" C'est une foule de détails qui viennent circonscrire, comme par des touches subtiles, le motif central, un ménage uni, confiant, vaillant jusqu'à l'héroïsme sans le savoir. Il y a dans ce prosaïsme une sorte de poésie de haute classe dqu'il n'est pas aise de libérer. On pénètre dans ce film par l'escalier de service. La cuisine, la chambre, la poussière sur les objets, les objets eux-mêmes, les plus modestes, deviennent des personnages à la manière d'Ibsen (on se souvient de la Tour de “Solness”, de la boite aux lettres de “Maison de poupée”), ou c'est encore l'avion familial mis au point la nuit dans le garage ou le piano de la fillette qui sont préposés à jouer un rôle considérable.

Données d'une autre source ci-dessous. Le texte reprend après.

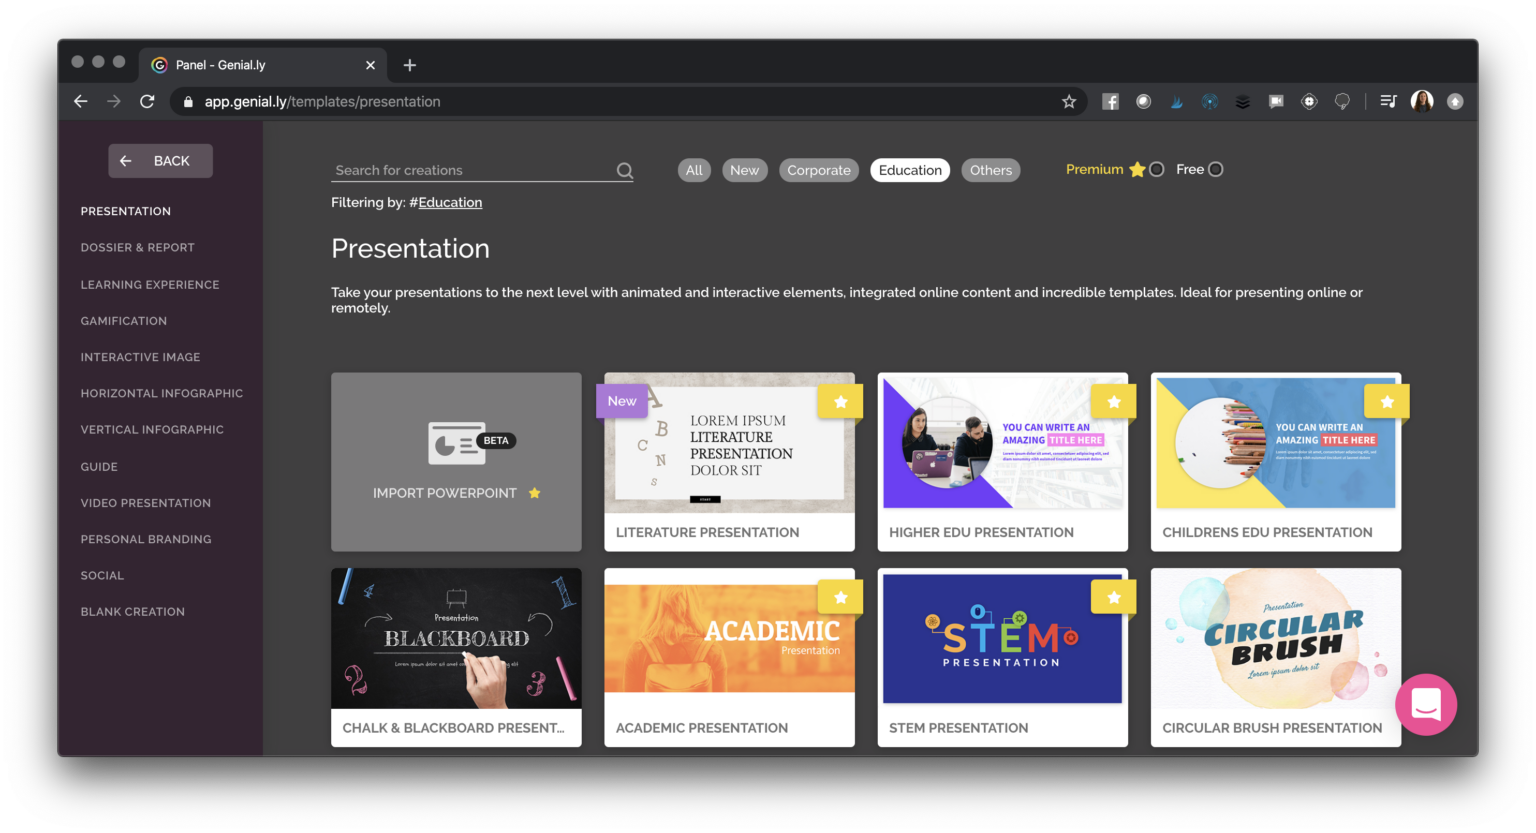
Task: Toggle the Corporate filter pill
Action: pos(818,170)
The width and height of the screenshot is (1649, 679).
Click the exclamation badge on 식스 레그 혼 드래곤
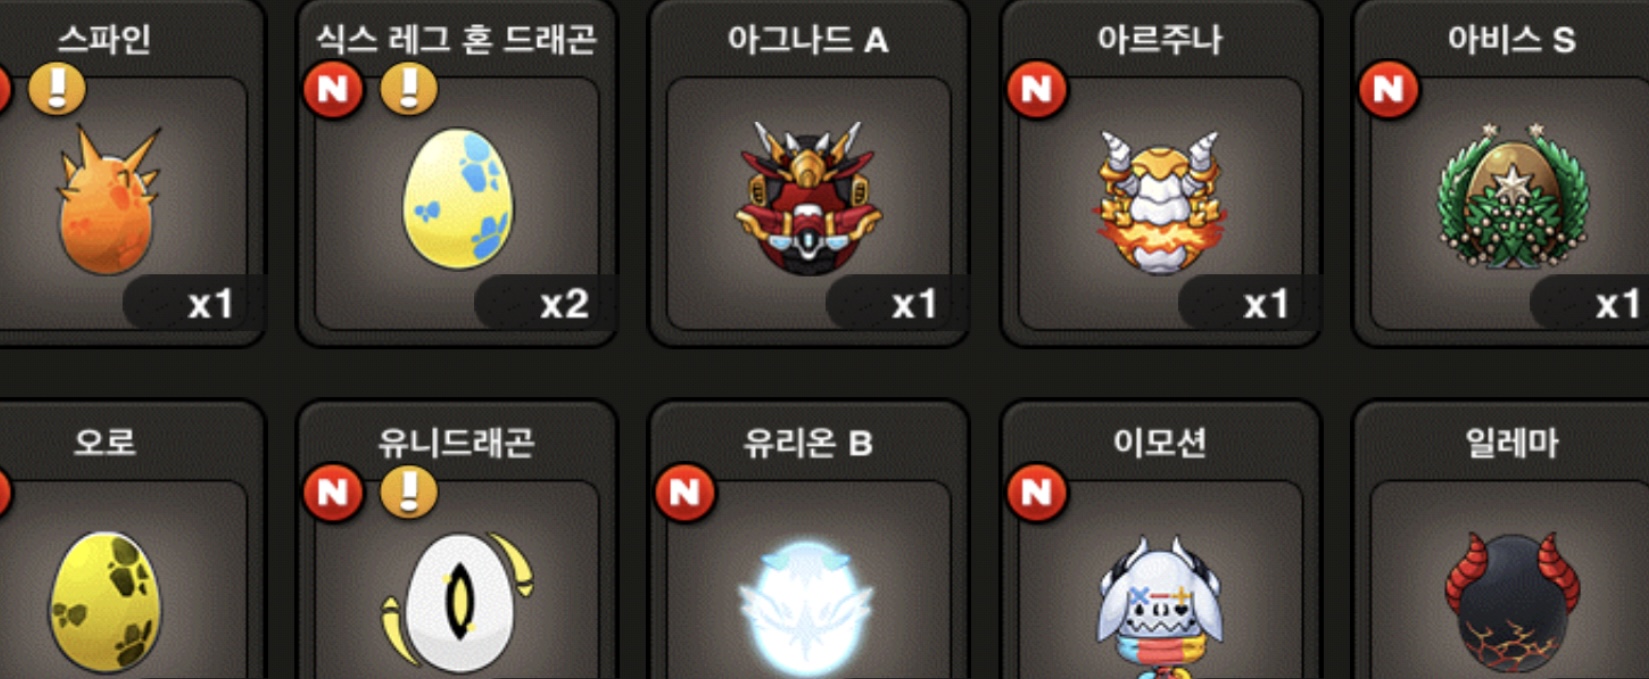[409, 89]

Cette esthétique est à l'antipode de l”école russe avec ses angles rares, de la manière expressionniste allemande ou du confort ouaté du film américain. Le style de Grémillon est, ici, essentiellement français, selon la tradition d'un renoir, d'un René clair qui, l'un des premiers, a jeté les bases de notre école contemporaine, à la manière aussi d'un Bernard-Deschamps, dont Monsieur Coccinelle procède d'une même essence (…)
Au fond, Le ciel est à vous constitue un vaste poème d'amour, d'amour réciproque, humble et total (…) On s'en aperçoit à peine tant l'idée, ici est une résultante. Les petits côtés des choses cachent les grandes, c'est pourquoi ce film éveille en nous de profondes résonances et fait réfléchir. Il est riche d'une observation constante, fine et malicieuse. Le portrait de la belle-mère qui récrimine sans cesse, est un modèle du genre et l'on sent que Grémillon musicien (à qui l'on doit le commentaire musical de son propre film Tour au large) s'est amusé, voire vengé de la stupidité du petit bourgeois dès qu'il s'agit de musique. La chute du piano lors du déménagement, l'achat d'un nouvel instrument où le choix du meuble a failli survlasser les préoccupations de timbre, la petite pierre, que dis-je, le pavé métaphorique qu'il lance sur les trompettes d'Aïda, tout cela porte sa griffe, comme elle se retrouve dans le souciconstant de faire jouer à la musique au rappel de certains effets sonores (chute du piano), à la chanson populaire, un rôle constructeur des plus importants."